Install the package:
Create an eval folder in your project:
By default, the runner discovers files with these suffixes:
*.dataset.ts
*.test-case.ts
*.evaluator.ts
*.run-config.ts
Create a Dataset
Datasets do not contain cases directly. They select discovered TestCase exports by tags and/or file paths.
// src/evals/smoke.dataset.ts
import { Dataset } from '@m4trix/evals';
export const smokeDataset = Dataset.define({
name: 'smoke',
displayName: 'Smoke Suite',
includedTags: ['smoke'],
});
name is the stable id used by discovery and CLI commands. Use displayName for a human-facing label.
Add Test Cases
Test cases provide typed input, optional expected output, and optional tags.
// src/evals/smoke.test-case.ts
import { S, TestCase } from '@m4trix/evals';
const inputSchema = S.Struct({ prompt: S.String });
const outputSchema = S.Struct({ expectedMinScore: S.Number });
export const greetingCase = TestCase.describe({
name: 'greeting',
displayName: 'Friendly greeting',
tags: ['smoke'],
inputSchema,
input: { prompt: 'Write a warm one-sentence greeting.' },
outputSchema,
output: { expectedMinScore: 70 },
});
You can export one case at a time or export an array of TestCase.describe(...) results.
Add an Evaluator
Evaluators receive the resolved case input, optional expected output, middleware context, and run metadata. Return scores and optional metrics.
// src/evals/quality.evaluator.ts
import { Evaluator, S, latencyMetric, percentScore, tokenCountMetric } from '@m4trix/evals';
const inputSchema = S.Struct({ prompt: S.String });
const outputSchema = S.Struct({ expectedMinScore: S.Number });
export const qualityEvaluator = Evaluator.use({
name: 'withModel',
resolve: () => ({ model: 'demo-model' }),
})
.define({
name: 'quality',
displayName: 'Quality',
inputSchema,
outputSchema,
scoreSchema: S.Struct({ scores: S.Array(S.Unknown) }),
tags: ['smoke'],
})
.evaluate(async ({ input, output }) => {
const startedAt = Date.now();
const value = Math.min(100, input.prompt.length * 3);
return {
scores: [
percentScore.make(
{ value },
{ definePassed: (data) => data.value >= (output?.expectedMinScore ?? 50) },
),
],
metrics: [
tokenCountMetric.make({ input: input.prompt.length, output: 20 }),
latencyMetric.make({ ms: Date.now() - startedAt }),
],
};
});
Use createError(...) inside evaluate when a failed evaluator should include structured error details in the artifact.
Add a Run Config
Run configs group one or more dataset/evaluator jobs under a stable name.

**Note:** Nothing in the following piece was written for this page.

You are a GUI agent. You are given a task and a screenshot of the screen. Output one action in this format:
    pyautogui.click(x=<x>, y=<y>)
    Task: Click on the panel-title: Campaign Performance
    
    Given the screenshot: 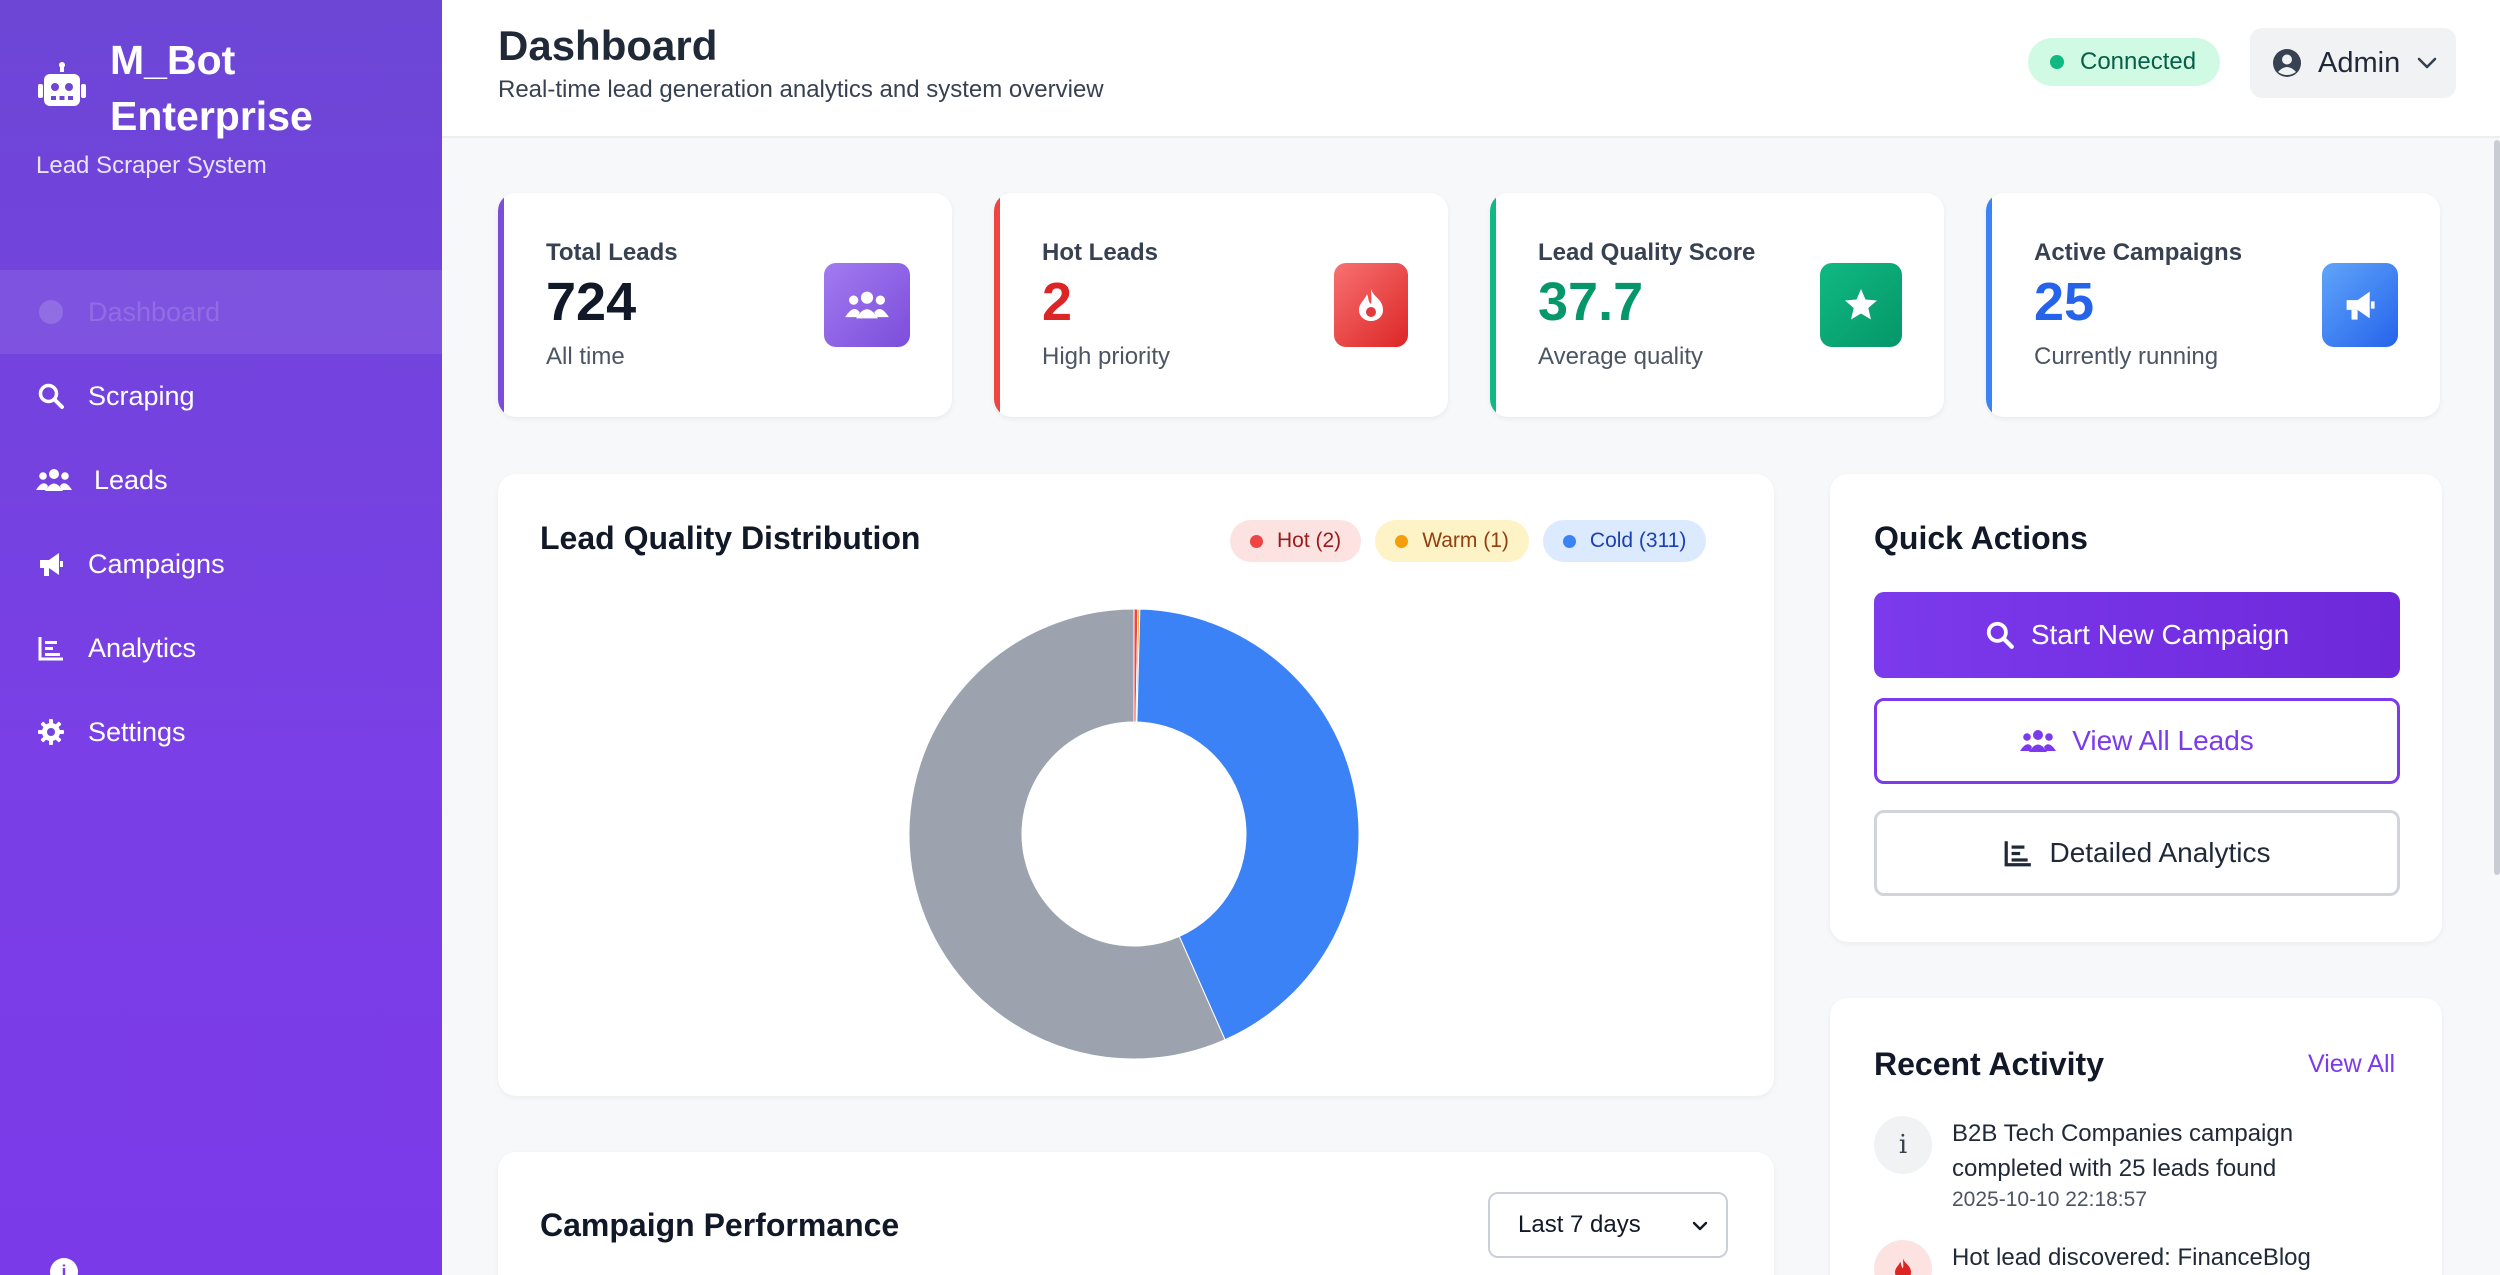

// src/evals/smoke.run-config.ts
import { RunConfig } from '@m4trix/evals';
import { smokeDataset } from './smoke.dataset';
import { qualityEvaluator } from './quality.evaluator';
export const smokeRun = RunConfig.define({
name: 'smoke',
displayName: 'Smoke evals',
tags: ['ci'],
runs: [
{
dataset: smokeDataset,
evaluators: [qualityEvaluator],
repetitions: 1,
},
],
});
Run It
eval-agents-simple run --run-config smoke
Useful options:
--concurrency, -c N limits concurrent test-case executions.
--experiment <name> adds meta.experimentName to every evaluator call.
--ci exits with code 1 when any test case fails.
Results are written to .eval-results unless you override the artifact directory.